Most Popular This Week
Popular content
Today's Top News
Ridenhour Prize for Truth-Telling: 'My Name Used to Be 200343'
WASHINGTON - A year ago, Donald Vance learned what its like to be falsely accused by the U.S. military of aiding terrorists. He was held without charge for more than three months in a high-security prison in Iraq, and interrogated daily after sleepless nights without legal counsel or even a phone call to his family.On Wednesday, the former private security contractor was honored for his ordeal in Washington and for speaking out against the incident.
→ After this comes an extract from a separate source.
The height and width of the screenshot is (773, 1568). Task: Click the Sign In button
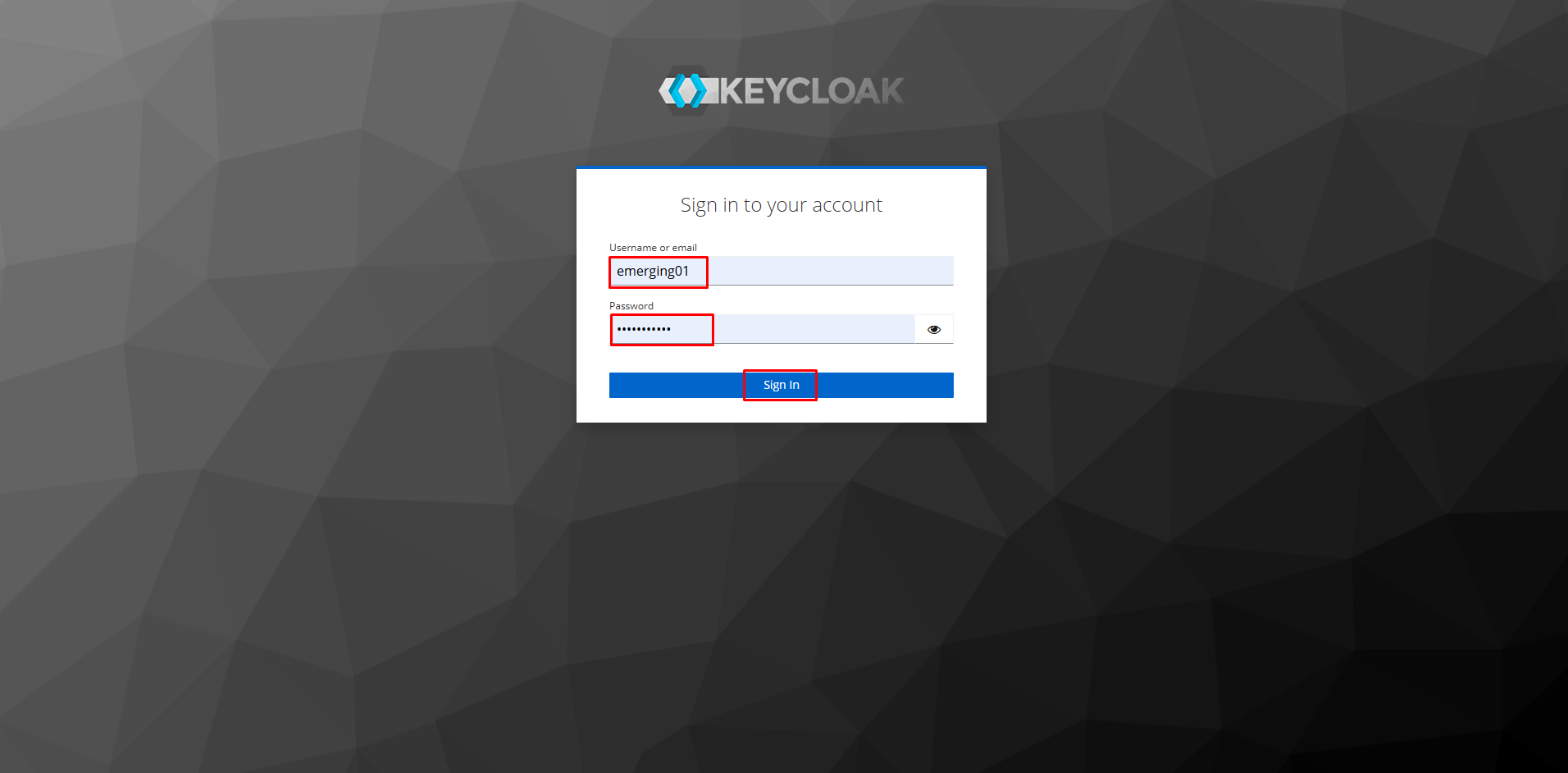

At a luncheon at the National Press Club, Vance received the Ridenhour Prize for Truth-Telling, an award named in memory of Army helicopter gunner Ron Ridenhour who struggled to bring the horrific mass murders at My Lai to the attention of Congress and the Pentagon during the Vietnam War.
Vance was joined by former president Jimmy Carter, who won a lifetime achievement award, and journalist Rajiv Chandrasekaran of The Washington Post who was recognized for his recent book, "Emerald City: Inside Iraq's Green Zone".
As hundreds at the luncheon finished their lobster salad, Vance, a two-time George W. Bush voter and Navy veteran, recounted the events of his imprisonment and the grief of his fiancé and family. They did not know if he was alive or dead, he said. They were already making inquiries to the U.S. State Department on how to ship his body home.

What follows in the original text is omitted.